Cancer: Cervical & Ovarian Board Index

[QUOTE=mmeye00;4705385]Hi! I am new and just joined today. I am 26 years old and terrified right now. I just went for a colposcopy Friday after having an abnormal pap. My doctor came in saying that my pap was suspicious and that they were going to be doing biopsies. She then talked to me about cervical cancer. She said that I do not have cervical cancer today but if the biopsy agrees with the pap then we will have to get those cells out of there. I am scared because my doctor didn't tell me about anything what she saw during the colposcopy. She just told me that she would call me as soon as we got the results. I'm just wondering if she didn't say anything because she saw something bad. I know they say not to worry, but how can you not. I am worried to death because I am young and have no children yet. I am terrified of not being able to have children. We have been trying to have a baby for 6 months with no luck and now this. Any advice of feedback would be greatly appreciated. Thanks![/QUOTE]

I'm sorry your doctor didn't communicate with you more clearly.
If you have an abnormal PAP, but do not yet have cancer (as your doctor has stated), then you have dysplasia, which is precancerous cells on your cervix, caused by the hpv virus.

There are several different levels or stages of dysplasia- mild, moderate, severe- and it could be that your doctor can't tell you which stage you have until after the results of your biopsy come back.

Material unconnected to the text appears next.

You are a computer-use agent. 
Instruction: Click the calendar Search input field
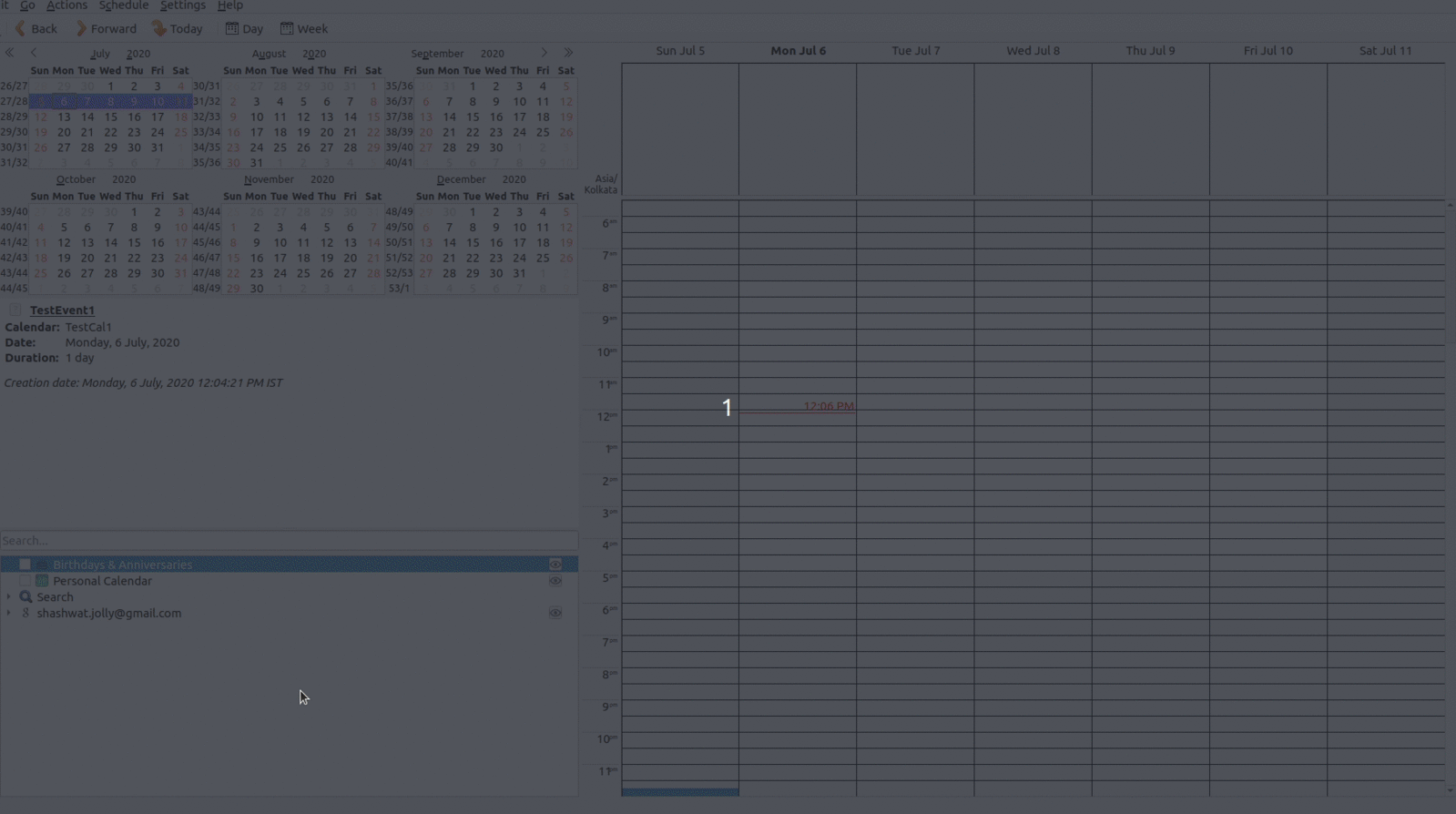point(289,541)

If the dysplasia is mild, often no treatment will be given. Instead, your doctor will simply recommend frequent PAPs, like every 3 or 4 months. This is because your immune system will typically get rid of the hpv virus in a year to 18 months, after which your symptoms will stop and the abnormal cells will revert back to normal. In fact, mild dysplasia reverts back to normal, even without treatment, in over 90% of cases.

If your dysplasia is moderate or severe, your doctor will want to remove the abnormal cells so that they don't turn into cancer years from now.
This will be be done with LEEP or a cone biopsy. Both are simple office procedures, and are very effective at getting rid of dysplasia.
The abnormal cells will be removed until you get "clear margins".... meaning that all the precancerous tissue has been removed, and only healthy tissue remains.

This should not prevent you from having children later in life.
These procedures are unbelievable common, and most if not almost all women who have them go on to have children later.
If a lot of tissue is taken from your cervix, it could increase your risk of preterm birth, because your cervix is not strong enough to stay closed until your due date.
But I think this is a rare potential side effect of LEEP. Few women encounter any problems having healthy pregnancies after LEEP.
And if you are one of the unfortunate women who is left with an incompetent cervix, there are ways to have a healthy, full-term pregnancy anyway. The doctor can put some stitches- called a circlage- in your cervix early in your pregnancy, so that it won't dilate prematurely. Then when it's time to deliver the baby, the stitches can be removed.

That is a worst case scenario. ^
In fact, only very, very rarely do women have any trouble at all having children after LEEP.
The doctor will not remove any more tissue than he or she has to, in order to get rid of the precancerous cells.

So, all you can do right now is wait for the results of your biopsy. Based on those results, your doctor will decide upon a course of action.
Hopefully, your dysplasia is only mild, will require only watchful waiting, and will regress on its own after a year or so.
But if it is severe, don't worry. This is a common condition, and doctors are adept at treating it without doing any permanent damage to the patient's reproductive organs.

Best of luck! let us know how it goes.